Items from a dataset
§ §
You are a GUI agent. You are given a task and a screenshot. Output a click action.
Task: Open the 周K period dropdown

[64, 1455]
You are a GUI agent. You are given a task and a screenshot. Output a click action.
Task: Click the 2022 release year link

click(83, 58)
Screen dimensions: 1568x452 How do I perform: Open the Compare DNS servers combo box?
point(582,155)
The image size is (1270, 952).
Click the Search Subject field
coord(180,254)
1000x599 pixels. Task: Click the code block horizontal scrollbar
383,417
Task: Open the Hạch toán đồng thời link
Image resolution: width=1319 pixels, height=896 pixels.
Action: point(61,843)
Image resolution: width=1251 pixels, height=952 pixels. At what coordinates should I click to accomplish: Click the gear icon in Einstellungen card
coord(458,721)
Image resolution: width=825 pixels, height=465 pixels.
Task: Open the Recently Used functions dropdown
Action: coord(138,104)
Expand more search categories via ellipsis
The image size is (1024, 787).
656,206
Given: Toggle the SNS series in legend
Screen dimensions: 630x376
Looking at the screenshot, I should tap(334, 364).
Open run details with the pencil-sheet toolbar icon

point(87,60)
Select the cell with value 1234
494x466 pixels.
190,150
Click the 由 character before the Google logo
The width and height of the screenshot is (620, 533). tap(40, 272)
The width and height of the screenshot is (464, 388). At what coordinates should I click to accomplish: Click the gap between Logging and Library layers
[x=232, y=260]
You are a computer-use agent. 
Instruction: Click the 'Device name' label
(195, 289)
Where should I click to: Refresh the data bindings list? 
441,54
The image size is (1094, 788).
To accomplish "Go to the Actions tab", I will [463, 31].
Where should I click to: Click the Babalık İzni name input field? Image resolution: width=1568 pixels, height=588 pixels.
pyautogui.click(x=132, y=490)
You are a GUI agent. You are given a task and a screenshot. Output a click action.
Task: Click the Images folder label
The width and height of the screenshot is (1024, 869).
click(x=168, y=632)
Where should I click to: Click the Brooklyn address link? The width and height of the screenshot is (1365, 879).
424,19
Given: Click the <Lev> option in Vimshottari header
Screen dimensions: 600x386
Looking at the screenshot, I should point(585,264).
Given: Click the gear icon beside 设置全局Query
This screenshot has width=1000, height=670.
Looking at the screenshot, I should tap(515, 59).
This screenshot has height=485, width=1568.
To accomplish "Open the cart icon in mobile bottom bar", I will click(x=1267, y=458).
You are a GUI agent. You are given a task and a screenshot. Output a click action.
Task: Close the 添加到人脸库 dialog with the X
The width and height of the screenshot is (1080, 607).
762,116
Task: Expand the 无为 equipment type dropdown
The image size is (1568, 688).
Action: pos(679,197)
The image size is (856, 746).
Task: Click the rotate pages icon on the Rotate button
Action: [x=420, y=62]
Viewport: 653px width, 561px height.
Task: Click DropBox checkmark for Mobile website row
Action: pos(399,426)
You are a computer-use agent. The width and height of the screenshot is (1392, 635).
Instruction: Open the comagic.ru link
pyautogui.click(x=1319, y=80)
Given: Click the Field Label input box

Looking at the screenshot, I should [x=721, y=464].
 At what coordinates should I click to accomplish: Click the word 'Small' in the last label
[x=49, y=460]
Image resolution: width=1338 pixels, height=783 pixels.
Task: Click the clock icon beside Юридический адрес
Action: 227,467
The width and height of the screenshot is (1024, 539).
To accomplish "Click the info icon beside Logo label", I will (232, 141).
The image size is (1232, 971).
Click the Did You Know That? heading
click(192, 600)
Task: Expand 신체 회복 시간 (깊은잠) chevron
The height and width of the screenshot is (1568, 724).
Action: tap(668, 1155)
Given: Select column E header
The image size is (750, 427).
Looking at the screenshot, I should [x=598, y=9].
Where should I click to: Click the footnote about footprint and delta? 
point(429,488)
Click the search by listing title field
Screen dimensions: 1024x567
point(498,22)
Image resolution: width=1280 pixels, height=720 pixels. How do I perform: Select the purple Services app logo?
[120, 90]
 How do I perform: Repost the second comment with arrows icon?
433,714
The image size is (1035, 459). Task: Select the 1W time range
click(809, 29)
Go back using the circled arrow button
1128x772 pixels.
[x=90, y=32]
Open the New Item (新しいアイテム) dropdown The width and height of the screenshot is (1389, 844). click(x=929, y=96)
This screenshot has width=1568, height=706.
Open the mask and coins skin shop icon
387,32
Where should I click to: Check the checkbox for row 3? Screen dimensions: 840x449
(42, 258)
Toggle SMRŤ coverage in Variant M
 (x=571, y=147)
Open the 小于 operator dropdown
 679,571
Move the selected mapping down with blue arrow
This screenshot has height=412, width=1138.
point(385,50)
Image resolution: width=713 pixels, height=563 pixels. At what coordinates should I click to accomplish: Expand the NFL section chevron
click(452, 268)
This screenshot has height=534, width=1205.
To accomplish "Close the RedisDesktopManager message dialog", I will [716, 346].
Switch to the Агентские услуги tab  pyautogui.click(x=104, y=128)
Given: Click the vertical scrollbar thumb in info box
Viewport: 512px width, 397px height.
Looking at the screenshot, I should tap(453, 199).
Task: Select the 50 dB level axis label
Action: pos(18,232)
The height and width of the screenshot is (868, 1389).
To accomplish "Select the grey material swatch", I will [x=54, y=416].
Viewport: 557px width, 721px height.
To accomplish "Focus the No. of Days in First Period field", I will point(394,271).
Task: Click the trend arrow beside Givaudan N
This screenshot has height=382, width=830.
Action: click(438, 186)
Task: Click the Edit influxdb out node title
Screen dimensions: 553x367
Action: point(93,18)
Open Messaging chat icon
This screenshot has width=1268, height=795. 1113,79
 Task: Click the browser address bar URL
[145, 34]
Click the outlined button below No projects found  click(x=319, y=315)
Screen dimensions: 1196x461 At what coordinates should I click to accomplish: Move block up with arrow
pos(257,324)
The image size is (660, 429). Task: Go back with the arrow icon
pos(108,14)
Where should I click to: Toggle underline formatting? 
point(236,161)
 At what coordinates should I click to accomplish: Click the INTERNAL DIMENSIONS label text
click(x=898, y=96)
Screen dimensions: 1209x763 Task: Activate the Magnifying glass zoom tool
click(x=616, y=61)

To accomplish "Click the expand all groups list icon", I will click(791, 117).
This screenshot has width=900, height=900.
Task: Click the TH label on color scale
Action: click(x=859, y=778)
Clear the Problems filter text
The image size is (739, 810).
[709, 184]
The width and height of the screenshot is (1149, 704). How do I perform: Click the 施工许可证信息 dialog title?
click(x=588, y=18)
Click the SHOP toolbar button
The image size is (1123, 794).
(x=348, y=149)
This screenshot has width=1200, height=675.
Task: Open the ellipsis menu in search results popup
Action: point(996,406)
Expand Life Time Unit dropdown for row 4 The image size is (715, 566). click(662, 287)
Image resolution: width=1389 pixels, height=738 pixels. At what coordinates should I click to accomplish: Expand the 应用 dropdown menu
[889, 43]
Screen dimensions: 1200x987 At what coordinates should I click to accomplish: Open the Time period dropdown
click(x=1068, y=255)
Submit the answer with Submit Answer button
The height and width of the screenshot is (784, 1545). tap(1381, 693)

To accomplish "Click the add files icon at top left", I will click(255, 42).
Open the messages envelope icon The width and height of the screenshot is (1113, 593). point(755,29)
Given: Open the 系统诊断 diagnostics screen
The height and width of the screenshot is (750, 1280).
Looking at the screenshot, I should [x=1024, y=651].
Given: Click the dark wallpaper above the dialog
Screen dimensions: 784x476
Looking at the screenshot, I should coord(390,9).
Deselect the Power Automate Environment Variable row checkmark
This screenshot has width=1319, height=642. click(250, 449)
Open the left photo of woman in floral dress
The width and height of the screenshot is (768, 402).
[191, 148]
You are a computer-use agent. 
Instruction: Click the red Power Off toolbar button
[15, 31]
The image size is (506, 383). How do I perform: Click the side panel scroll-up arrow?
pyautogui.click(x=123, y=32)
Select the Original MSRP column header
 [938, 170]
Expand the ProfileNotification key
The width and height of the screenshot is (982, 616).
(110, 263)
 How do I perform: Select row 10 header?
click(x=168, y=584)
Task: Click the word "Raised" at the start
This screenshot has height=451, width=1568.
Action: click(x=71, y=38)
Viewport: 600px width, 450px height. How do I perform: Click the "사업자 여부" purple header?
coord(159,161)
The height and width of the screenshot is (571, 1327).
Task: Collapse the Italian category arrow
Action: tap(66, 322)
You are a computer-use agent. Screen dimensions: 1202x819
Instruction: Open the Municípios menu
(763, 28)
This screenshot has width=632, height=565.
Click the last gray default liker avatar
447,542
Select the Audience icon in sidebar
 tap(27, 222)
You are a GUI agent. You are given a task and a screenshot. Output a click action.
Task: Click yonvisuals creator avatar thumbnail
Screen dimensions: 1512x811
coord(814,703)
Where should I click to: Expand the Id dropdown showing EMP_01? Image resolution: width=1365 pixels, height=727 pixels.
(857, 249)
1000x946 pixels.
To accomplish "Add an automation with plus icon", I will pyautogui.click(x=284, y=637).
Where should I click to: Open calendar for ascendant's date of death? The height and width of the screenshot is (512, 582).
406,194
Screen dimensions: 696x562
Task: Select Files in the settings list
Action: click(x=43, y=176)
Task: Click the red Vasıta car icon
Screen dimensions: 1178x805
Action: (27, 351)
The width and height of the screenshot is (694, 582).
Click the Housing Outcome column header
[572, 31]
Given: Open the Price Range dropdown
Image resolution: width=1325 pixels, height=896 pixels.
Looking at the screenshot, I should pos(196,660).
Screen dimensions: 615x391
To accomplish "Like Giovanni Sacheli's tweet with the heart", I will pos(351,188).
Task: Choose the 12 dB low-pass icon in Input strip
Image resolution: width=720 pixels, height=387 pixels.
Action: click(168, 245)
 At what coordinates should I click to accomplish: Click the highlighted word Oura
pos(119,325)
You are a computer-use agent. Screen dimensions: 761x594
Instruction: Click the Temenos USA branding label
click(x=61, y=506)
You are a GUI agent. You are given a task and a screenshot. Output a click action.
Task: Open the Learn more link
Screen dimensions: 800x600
§ §
◆ PROBLEM TO SOLVE: The lines from the one containing "Image resolution: width=1325" through the last line of the records are the answer; set them down exactly and add nothing.

◆ REPLY:
Image resolution: width=1325 pixels, height=896 pixels.
Looking at the screenshot, I should pos(196,660).
Screen dimensions: 615x391
To accomplish "Like Giovanni Sacheli's tweet with the heart", I will pos(351,188).
Task: Choose the 12 dB low-pass icon in Input strip
Image resolution: width=720 pixels, height=387 pixels.
Action: click(168, 245)
 At what coordinates should I click to accomplish: Click the highlighted word Oura
pos(119,325)
You are a computer-use agent. Screen dimensions: 761x594
Instruction: Click the Temenos USA branding label
click(x=61, y=506)
You are a GUI agent. You are given a task and a screenshot. Output a click action.
Task: Open the Learn more link
Screen dimensions: 800x600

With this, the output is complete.